▸ Exercise directions
Go through the lines below. Copy those with "agent".
+++ Exercise data +++
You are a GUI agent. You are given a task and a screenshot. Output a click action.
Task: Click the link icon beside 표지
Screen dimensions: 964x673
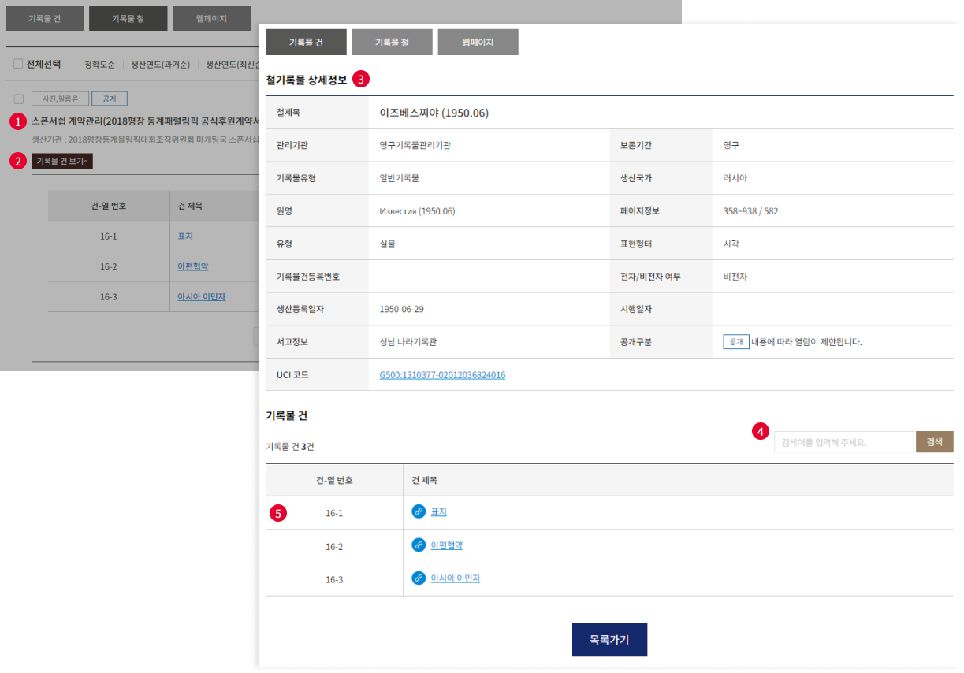pyautogui.click(x=419, y=512)
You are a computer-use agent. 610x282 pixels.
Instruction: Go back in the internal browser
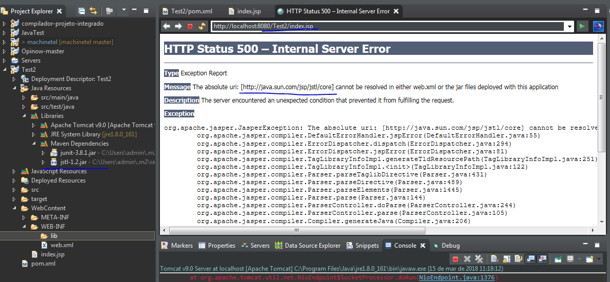pos(167,27)
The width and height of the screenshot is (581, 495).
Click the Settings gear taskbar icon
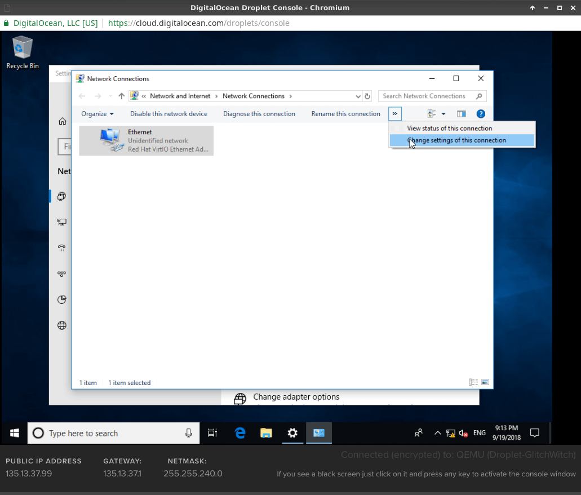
+++
▸ Answer space
You are a GUI agent. You are given a task and a screenshot. Output a click action.
You are a computer-use agent. 610x282 pixels.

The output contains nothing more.